Biggest road block here is how to do 2-player. Conditions to determine which register to use would be worse than just reading from RAM, but I could, if it came to it, have two separate code paths that only differ by registers. Yuck. Need to optimise in many other ways before attempting that stupidity.


Turns out that you /can/ keep multiple 16bit vals stored in a single 64bit register, but the need to & or | or >> or whatever it for it to work means this is s sadly slower than just reading from memory. I was under the impression that mips could reference part registers (Load Upper Immediate) so there wouldn't be any need to & etc, so it's possible the compiler just doesn't understand what I'm trying to do and asm could fix it, but I am getting doubtful.
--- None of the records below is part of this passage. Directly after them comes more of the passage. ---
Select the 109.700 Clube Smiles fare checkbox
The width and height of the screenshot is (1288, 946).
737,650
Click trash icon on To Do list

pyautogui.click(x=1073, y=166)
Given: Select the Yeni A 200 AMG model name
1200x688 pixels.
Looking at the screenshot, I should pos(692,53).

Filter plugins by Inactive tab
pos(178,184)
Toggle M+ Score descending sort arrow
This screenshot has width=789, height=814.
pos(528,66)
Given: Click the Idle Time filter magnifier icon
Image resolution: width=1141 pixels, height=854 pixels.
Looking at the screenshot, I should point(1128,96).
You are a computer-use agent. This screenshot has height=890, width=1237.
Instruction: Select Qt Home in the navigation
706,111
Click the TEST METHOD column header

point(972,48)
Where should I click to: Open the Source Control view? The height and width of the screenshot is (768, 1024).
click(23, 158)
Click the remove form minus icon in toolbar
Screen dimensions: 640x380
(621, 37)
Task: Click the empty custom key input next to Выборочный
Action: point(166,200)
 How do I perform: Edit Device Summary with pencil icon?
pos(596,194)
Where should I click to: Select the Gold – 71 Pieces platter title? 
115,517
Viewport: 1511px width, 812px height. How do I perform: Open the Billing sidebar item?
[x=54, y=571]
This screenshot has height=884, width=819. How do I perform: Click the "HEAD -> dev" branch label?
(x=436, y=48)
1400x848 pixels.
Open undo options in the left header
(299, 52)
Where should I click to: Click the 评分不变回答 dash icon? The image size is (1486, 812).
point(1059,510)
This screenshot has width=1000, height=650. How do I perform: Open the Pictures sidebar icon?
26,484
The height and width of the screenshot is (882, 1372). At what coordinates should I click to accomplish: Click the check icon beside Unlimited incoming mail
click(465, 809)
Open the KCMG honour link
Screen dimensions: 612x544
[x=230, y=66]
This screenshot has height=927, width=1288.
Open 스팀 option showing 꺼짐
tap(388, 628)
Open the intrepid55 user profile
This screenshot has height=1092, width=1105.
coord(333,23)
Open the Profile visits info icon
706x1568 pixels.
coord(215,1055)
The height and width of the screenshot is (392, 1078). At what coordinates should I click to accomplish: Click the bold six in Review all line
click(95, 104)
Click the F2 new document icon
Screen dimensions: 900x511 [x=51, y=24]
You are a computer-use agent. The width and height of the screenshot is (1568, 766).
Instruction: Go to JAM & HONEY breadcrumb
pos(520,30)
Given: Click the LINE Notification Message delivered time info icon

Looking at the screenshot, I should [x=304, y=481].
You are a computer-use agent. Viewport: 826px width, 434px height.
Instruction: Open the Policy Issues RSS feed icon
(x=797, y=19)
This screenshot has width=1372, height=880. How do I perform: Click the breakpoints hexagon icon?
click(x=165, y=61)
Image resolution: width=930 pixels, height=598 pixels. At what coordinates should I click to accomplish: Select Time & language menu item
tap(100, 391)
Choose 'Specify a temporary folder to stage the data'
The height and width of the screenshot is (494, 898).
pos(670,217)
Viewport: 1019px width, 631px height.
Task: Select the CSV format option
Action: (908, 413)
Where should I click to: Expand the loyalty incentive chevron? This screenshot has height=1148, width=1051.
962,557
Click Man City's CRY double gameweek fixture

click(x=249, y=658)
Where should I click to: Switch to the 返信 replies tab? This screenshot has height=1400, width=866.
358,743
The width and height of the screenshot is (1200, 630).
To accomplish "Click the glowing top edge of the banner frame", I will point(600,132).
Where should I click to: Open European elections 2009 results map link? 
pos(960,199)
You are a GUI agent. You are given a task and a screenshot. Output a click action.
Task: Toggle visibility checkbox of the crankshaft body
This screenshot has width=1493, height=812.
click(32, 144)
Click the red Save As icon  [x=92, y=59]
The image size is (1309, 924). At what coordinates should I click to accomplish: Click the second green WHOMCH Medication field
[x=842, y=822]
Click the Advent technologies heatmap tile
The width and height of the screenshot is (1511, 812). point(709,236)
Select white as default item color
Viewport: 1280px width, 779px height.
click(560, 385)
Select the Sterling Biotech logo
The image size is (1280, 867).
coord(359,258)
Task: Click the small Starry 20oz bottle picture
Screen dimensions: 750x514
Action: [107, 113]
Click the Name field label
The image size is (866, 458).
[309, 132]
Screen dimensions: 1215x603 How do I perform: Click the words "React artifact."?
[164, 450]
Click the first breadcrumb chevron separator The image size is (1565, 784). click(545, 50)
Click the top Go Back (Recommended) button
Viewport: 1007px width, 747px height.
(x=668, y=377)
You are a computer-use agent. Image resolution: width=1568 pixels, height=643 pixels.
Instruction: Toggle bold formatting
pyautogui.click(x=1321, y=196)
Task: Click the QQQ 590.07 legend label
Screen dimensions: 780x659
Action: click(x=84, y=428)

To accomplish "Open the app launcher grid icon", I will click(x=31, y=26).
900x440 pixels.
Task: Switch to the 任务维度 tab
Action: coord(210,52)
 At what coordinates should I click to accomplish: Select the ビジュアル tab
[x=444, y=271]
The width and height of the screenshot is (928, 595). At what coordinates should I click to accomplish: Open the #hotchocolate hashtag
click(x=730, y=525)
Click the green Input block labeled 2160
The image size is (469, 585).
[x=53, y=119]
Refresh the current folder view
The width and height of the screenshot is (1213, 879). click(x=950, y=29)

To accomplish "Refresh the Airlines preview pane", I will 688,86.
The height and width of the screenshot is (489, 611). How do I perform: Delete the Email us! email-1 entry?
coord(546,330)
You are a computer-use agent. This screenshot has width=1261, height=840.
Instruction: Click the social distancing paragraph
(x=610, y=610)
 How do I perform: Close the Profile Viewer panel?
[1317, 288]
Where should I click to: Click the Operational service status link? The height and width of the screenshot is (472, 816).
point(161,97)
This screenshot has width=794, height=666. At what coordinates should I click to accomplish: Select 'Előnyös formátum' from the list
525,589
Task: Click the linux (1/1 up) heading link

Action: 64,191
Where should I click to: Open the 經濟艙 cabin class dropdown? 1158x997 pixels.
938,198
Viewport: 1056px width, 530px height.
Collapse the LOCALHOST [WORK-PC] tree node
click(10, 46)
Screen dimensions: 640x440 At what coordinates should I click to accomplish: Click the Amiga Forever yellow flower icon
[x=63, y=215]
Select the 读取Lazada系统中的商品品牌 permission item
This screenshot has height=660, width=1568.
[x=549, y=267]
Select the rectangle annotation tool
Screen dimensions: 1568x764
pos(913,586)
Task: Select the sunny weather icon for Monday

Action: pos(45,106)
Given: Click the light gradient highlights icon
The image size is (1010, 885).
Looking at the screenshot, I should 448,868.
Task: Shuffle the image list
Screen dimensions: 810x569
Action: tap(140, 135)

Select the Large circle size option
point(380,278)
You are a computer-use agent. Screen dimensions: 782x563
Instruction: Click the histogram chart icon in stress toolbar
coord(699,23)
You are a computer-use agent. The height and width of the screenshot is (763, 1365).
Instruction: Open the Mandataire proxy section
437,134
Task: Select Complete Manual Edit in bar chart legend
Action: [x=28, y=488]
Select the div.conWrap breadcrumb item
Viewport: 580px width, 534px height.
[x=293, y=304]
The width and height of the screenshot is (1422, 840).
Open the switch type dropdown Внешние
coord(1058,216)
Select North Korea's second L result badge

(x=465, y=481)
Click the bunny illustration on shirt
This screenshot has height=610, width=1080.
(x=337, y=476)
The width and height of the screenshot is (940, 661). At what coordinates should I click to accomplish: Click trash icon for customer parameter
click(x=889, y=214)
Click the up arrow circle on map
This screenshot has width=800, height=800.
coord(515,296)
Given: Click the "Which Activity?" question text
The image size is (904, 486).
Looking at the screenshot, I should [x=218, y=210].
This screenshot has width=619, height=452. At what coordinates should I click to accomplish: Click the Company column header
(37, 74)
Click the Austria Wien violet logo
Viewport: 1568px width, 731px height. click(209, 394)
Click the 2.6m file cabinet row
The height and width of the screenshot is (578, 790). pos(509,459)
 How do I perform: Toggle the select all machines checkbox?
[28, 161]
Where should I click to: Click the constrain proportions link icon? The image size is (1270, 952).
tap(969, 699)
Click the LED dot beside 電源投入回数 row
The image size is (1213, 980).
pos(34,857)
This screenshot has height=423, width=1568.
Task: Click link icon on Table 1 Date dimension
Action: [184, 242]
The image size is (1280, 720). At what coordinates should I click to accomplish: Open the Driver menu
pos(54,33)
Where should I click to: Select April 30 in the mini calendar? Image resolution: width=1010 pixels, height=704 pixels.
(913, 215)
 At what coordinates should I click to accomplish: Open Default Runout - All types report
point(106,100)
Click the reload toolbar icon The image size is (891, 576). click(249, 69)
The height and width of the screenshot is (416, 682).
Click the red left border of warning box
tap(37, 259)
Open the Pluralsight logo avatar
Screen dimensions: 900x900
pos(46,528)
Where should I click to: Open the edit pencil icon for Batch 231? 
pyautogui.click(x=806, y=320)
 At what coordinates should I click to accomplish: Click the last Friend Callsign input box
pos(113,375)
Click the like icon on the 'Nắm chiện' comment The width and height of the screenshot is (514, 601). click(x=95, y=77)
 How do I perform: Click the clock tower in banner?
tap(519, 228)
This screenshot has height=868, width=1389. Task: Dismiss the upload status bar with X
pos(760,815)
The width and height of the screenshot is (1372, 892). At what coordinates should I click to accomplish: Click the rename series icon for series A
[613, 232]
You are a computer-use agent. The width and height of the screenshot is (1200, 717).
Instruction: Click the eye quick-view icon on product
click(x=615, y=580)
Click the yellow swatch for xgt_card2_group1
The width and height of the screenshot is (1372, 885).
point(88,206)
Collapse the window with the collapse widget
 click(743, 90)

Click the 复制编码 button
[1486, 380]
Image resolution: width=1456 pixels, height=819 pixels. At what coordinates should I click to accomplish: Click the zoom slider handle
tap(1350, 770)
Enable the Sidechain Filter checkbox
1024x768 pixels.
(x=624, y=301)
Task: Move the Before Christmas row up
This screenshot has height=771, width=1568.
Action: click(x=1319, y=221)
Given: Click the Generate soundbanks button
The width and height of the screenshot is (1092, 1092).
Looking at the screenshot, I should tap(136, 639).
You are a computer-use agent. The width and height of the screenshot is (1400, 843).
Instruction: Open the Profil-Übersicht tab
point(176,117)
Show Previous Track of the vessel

I think I will still try to put A on a register - this will mean slower push AF and pop AF instructions, but everything else should be snappier. Will look in to the union stuff after that, and hopefully after I finish Tpakio


the lwl, lwr, swl, swr instructions look like they were designed for this purpose.

joeldipops avatar May 15 '19 12:05 joeldipops

Ok in cen64: ~~I bound A to a register, but it's slower. If I comment out the binding and just leave it as a global var, it's faster than if bound.~~

~~But if PC bound to a register it's faster than otherwise.~~

~~Obviously need to test on the real thing, but it's cool that cen64 does change depending on this and I think it will probably match.~~

Ok, I just had a bug that was slowing things down. Binding to A does improve things afterall.


~Having tested on the 64, I don't understand what's going on. If I bind PC to a register, the performance improves slightly, but if I bind A to a register, it drops significantly, even if I put PC back the way it was so there's only one bound register. Will go and learn assembly and try one more time with that, but not until after I've got Tpakio working. Unless some random genius stumbles across this and can explain why using a register is slower than not using one..........~

With my derp fixed above, binding A & PC works out about the same as just binding PC as far as I can tell. But I think my everdrive has been playing up recently, so could be related.

Also had an idea that some of the weirder performance issues might be related to writing to cart-ram, so will look in to that.

joeldipops avatar May 17 '19 12:05 joeldipops

Discovering compilation optimisation flags got me a bit closer to where I needed to be. Next I'm going to look at fiddling with the MMU a bit.